Le 16 août, l’éminent M. Vesnitch, alors Président du Conseil de l’État serbe-croate-slovène, a reçu à Belgrade M. Benès, le ministre très avisé et très « européen » des Affaires étrangères de la République tchéco-slovaque ; les deux hommes d’État ont célébré « l’amitié et l’alliance » des deux nations slaves. C’est un premier pas très heureux. La « petite entente » se complète par un accord avec la Roumanie dont M. Benès, durant sa visite à Bucarest, a jeté les bases avec M. Take Ionesco.

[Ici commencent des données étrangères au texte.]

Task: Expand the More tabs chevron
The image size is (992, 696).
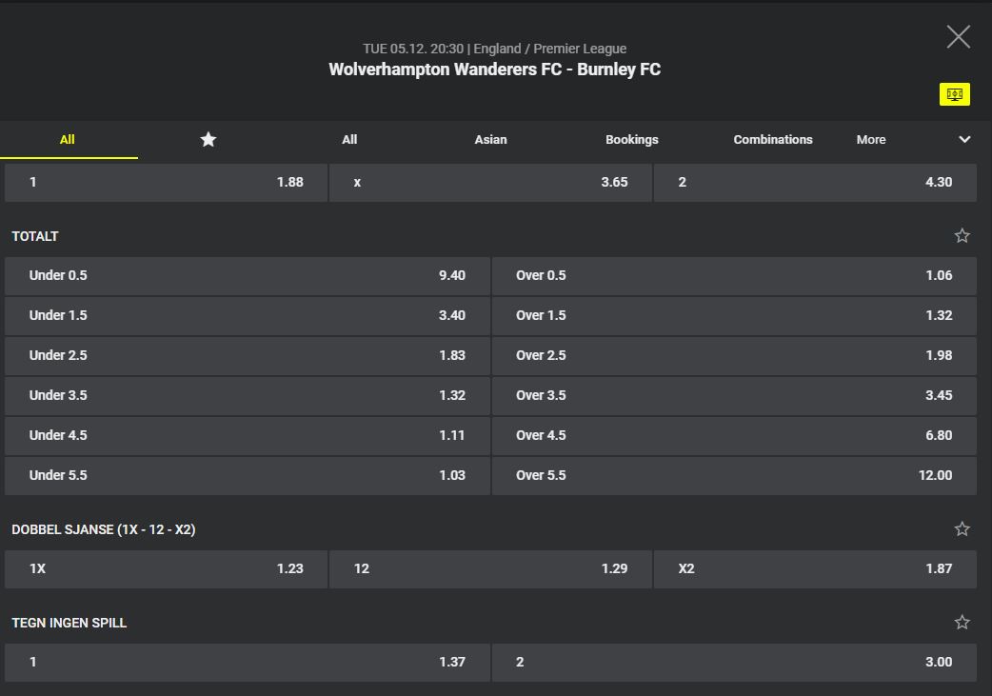Action: 964,139
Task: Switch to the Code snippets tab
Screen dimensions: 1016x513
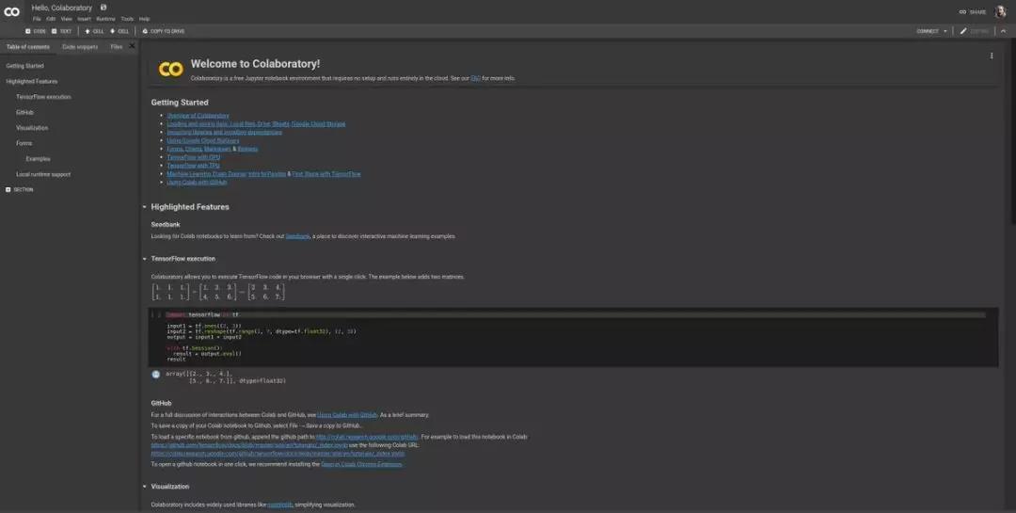Action: click(x=80, y=47)
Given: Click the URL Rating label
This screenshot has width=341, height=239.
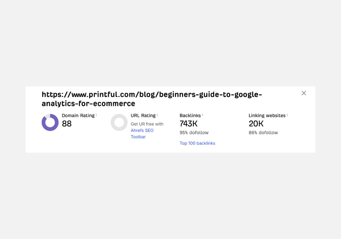Looking at the screenshot, I should 143,115.
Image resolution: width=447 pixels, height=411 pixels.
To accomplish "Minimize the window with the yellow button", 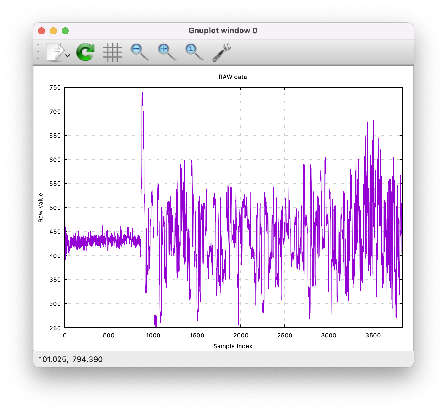I will click(54, 31).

Enfin le prince Sapieha, ministre des Affaires étrangères, accompagnant à Paris le maréchal Pilsudski, chef de l’État polonais, a révélé qu’un accord défensif a été conclu récemment entre la Pologne et la Roumanie pour faire face au péril bolchéviste. On peut donc espérer que l’opinion publique, dans les États de l’Europe centrale, a compris qu’une Pologne forte est indispensable à leur sécurité. Si l’entente étroite que nous préconisions en 1919 avait été établie, non seulement l’existence et l’intégrité territoriale de la Pologne seraient assurées, mais encore les bolchévistes n’auraient jamais osé envahir son territoire et elle-même aurait été avertie de ce que ses premiers

  1. La reconstruction de l’Europe danubienne, dans la Revue du 1er juin 1919.